Tuesday, May 24, 2011

THEY DIDN'T DROP THE BALL. THEY DROPPED THE BALL, KICKED THE COACH IN THE NUTS, AND TOOK A CRAP IN THE QUARTERBACK'S MOUTH: My open and notorious biases towards Curtis Hanson's book adaptations notwithstanding, I thought Too Big To Fail was a hell of a good attempt to tell the story it tried to tell.
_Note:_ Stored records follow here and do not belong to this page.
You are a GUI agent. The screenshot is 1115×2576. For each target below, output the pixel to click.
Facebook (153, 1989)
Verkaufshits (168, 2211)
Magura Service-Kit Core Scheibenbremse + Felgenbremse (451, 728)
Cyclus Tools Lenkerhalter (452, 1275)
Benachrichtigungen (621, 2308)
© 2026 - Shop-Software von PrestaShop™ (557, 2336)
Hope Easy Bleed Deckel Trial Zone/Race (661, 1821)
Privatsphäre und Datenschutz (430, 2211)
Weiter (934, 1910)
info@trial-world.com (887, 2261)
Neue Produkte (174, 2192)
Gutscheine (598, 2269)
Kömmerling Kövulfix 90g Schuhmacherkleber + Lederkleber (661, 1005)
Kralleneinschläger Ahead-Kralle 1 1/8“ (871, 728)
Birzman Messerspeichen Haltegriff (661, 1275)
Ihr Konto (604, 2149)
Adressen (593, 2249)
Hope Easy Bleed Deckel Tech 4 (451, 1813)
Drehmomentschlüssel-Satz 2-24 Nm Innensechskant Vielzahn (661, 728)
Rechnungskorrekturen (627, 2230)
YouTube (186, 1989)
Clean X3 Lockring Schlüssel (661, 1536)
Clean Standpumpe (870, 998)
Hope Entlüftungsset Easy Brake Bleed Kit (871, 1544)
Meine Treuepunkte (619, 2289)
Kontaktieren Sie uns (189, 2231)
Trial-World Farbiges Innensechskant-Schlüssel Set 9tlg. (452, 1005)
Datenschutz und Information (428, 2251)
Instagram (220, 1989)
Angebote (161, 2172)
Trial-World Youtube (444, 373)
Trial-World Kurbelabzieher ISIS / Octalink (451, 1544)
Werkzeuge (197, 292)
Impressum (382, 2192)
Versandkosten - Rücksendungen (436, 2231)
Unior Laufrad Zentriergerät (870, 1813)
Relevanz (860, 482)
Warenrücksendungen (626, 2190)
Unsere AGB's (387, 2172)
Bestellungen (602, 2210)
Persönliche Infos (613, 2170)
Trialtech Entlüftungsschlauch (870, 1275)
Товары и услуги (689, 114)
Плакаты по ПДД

It was, as Matt Zoller Seitz writes, an expert combination of explanatory narrative with more than a soupçon of "wealth porn".  This is the story of the Serious Men Who Saved The World, which is the story Andrew Ross Sorkin told in his book of the same name (and yes, that was him as the press conference reporter), and if it didn't get sufficiently into the irony these are also largely the people who caused the mess, or explore alternate paths the crisis could have taken ... well, neither did the author. But if you want to see a movie in which TARP is sold as the least-bad--but-absolutely-necessary-option and the trio of Paulson, Bernanke and Geithner are portrayed as hard-working, noble pragmatists who did their best -- played by the not-bright-enough anchor from Broadcast News, Pig Vomit, and Stillwater's Russell Hammond -- this movie tells that story well, and whether it's the proper story to be told (as opposed to something more darkly comic, or tragic) is left for the history books -- or your comments.

Things I particularly liked: James Woods's Dick Fuld and Dan Hedaya's cameo-level appearance as Barney Frank; the big explanatory scene on credit default swaps; the explanatory parade of bankers before the big meeting at the NYC Fed; William Hurt's various stages of stubble; and that they kept in the Warren Buffett at Dairy Queen scene, because it really happened like that. (Berkshire Hathaway does own Dairy Queen, FWIW.)